Given text:

Quick Answer
The authoritative EU tender database is TED (Tenders Electronic Daily) at ted.europa.eu, which holds every EU contract notice above threshold since 1998 — over 20 million records. Open Data from TED is available via bulk download and API. Third-party platforms like TenderMetric aggregate and enhance this data with improved search, filtering, and alert capabilities.
Contents
TED as the Master EU Tender Database
When procurement professionals refer to an EU tender database, they almost always mean TED — Tenders Electronic Daily, the online platform at ted.europa.eu operated by the Publications Office of the European Union. TED is not simply one database among many: it is the legally mandated, single authoritative source for all public contracts above EU procurement thresholds across all 27 EU member states, plus the EEA countries and several additional jurisdictions that align to EU procurement rules.
The legal basis for TED as the mandatory publication channel derives from the EU procurement directives — principally Directive 2014/24/EU (public sector), Directive 2014/25/EU (utilities), and Directive 2014/23/EU (concessions). These directives require contracting authorities to publish contract notices, prior information notices, and contract award notices in the OJEU Supplement, which is the formal name for what practitioners call TED. Without TED publication, an above-threshold award is legally vulnerable to challenge throughout its execution.
The scale of TED is remarkable. As of 2026, the database holds over 26 million procurement notices dating back to 1993, with full structural coverage from 1998. Each working day, between 2,000 and 3,500 new notices are published covering the entire EU public market — estimated at over €2 trillion in annual contract value. This makes TED not just an EU tender database but the largest freely accessible public procurement database anywhere in the world.
TED covers every notice type in the procurement lifecycle: Prior Information Notices (PINs) signalling upcoming procurements, Contract Notices (CNs) with formal tender invitations, Contract Award Notices (CANs) recording who won and at what price, Corrigenda amending existing notices, and Qualification System Notices used in the utilities sector. This comprehensive lifecycle coverage makes TED simultaneously an opportunity tool, a pipeline planning resource, and a competitive intelligence database.
The database underwent its most significant modernisation in October 2023 with the mandatory introduction of eForms — a richer structured data standard mandated by Implementing Regulation (EU) 2019/1780. eForms notices contain over 40 new fields compared to previous formats, including sustainability criteria, accessibility requirements, subcontracting data, and more granular award information. For data users, this means post-October 2023 notices are significantly more information-rich than historical notices.
Understanding TED's architecture matters for anyone building a serious EU procurement monitoring capability. The database is not a simple flat-file listing — it is a structured multilingual database with a defined taxonomy of notice types, CPV (Common Procurement Vocabulary) code classification, and buyer type categorisation. Effective use of TED, whether directly or through aggregation platforms, depends on understanding these structures.

Required task:
Please write the next part of the article on TED as the EU tender database, picking up right after its final sentence.

Given records:
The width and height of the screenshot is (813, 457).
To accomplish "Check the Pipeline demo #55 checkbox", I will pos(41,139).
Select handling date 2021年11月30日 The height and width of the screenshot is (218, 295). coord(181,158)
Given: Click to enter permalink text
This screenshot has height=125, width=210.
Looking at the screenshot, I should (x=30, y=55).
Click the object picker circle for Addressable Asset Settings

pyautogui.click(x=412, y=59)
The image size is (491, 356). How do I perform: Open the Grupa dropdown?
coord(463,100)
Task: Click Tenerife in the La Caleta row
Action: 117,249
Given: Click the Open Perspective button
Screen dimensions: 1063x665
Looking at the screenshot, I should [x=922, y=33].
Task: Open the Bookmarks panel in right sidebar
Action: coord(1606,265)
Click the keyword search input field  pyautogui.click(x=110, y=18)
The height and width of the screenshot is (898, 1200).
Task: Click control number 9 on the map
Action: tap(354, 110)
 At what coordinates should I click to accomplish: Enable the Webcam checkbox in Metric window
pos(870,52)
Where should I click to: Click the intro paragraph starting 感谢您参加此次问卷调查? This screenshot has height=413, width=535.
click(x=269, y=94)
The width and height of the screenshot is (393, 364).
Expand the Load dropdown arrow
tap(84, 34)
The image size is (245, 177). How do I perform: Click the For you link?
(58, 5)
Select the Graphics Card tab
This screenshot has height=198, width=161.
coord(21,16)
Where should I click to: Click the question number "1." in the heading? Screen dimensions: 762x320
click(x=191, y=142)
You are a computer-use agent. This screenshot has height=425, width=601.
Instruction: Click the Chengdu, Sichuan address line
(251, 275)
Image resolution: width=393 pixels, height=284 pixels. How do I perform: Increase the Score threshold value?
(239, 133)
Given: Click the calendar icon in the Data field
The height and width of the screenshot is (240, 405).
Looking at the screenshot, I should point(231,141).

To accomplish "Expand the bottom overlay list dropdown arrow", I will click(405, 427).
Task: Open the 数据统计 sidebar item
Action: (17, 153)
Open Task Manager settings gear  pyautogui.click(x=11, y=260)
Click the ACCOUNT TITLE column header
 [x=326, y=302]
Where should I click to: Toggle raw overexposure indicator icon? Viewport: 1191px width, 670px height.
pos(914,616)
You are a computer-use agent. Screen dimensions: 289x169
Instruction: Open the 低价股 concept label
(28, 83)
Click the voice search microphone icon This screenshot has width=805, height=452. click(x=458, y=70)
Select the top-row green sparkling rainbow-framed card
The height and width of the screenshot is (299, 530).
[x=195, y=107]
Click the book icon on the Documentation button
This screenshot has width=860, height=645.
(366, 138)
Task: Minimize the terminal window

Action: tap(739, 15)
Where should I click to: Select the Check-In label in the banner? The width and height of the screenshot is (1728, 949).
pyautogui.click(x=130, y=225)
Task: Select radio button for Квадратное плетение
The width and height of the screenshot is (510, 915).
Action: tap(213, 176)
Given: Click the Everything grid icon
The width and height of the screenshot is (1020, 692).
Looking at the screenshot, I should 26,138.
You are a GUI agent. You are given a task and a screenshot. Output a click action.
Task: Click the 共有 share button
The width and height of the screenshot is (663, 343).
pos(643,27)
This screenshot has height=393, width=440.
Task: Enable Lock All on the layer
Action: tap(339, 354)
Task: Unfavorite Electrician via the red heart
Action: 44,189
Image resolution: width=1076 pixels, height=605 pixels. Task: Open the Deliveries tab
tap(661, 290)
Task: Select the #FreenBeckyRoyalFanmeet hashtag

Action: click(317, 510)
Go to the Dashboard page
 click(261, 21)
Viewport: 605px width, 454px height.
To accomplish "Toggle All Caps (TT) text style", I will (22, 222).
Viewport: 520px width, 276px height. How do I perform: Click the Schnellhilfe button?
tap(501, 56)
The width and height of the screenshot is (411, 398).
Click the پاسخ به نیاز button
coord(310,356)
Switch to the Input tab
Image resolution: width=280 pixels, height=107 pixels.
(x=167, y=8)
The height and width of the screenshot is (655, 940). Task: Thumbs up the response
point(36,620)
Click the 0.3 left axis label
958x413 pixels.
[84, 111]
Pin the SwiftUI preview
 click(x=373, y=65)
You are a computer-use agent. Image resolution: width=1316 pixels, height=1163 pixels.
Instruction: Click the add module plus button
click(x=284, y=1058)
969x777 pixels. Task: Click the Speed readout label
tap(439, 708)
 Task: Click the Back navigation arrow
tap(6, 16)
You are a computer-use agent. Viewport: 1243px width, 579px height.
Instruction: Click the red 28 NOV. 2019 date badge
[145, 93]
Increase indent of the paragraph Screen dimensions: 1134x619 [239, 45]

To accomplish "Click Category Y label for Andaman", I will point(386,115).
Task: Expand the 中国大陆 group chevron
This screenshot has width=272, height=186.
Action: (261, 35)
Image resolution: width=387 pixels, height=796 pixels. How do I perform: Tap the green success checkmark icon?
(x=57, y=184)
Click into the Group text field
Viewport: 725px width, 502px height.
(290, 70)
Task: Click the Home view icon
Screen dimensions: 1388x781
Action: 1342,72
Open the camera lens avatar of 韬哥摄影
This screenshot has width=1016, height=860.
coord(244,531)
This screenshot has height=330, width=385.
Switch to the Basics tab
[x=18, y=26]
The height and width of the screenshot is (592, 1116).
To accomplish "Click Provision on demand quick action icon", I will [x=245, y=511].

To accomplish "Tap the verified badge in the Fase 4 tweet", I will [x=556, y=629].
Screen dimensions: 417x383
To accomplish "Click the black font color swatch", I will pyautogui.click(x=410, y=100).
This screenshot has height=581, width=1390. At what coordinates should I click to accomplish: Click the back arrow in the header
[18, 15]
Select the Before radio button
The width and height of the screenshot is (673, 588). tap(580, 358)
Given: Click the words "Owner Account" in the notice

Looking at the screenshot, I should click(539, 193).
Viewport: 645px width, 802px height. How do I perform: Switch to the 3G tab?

In response:
What Data Is Available in TED and How to Access It
The TED database contains structured procurement data across several dimensions. Understanding what fields are available — and how their availability varies between older and newer notices — is essential for both opportunity monitoring and data analysis work.
Core notice data fields available across the TED database include: notice type and publication date, contracting authority name, country, and buyer type classification, contract title and description text, CPV codes (main and supplementary), contract value (estimated and awarded), currency, procedure type (open, restricted, negotiated, competitive dialogue, etc.), deadline for receipt of tenders, contract duration and start/end dates, lot structure and per-lot data, and language of the tender documents.
Award-specific data in Contract Award Notices includes: winning supplier name, country, and registration number (where provided), awarded contract value, number of tenders received, number of tenderers excluded, and — in eForms notices — individual lot award results where a single notice covers multiple lots. This award data is what makes TED a competitive intelligence resource as well as an opportunity database.
eForms-specific fields (mandatory from October 2023) add: green procurement indicators and specific environmental criteria applied, SME flag on the winning supplier, innovation procurement markers, accessibility requirements under the European Accessibility Act, strategic procurement type (socially responsible, innovative, environmental), and subcontracting amount and percentage. These fields are invaluable for sector analysis and for identifying procurement authorities with progressive award criteria.
Direct access to TED is available through several routes. The TED website at ted.europa.eu provides a standard search interface and an advanced search tool supporting complex Boolean queries, CPV filtering, country and date range selection, and notice type filtering. For individual researchers and small teams monitoring specific sectors, the TED advanced search is sufficient — though the interface is functional rather than optimised for speed.
For bulk programmatic access, TED offers several technical options explored in the next section. The key limitation of direct TED access for business development teams is that it is designed as a publication channel, not a business intelligence tool. Filtering thousands of daily notices to find those relevant to your specific capabilities requires either meticulous search configuration or a platform that has done this aggregation work for you.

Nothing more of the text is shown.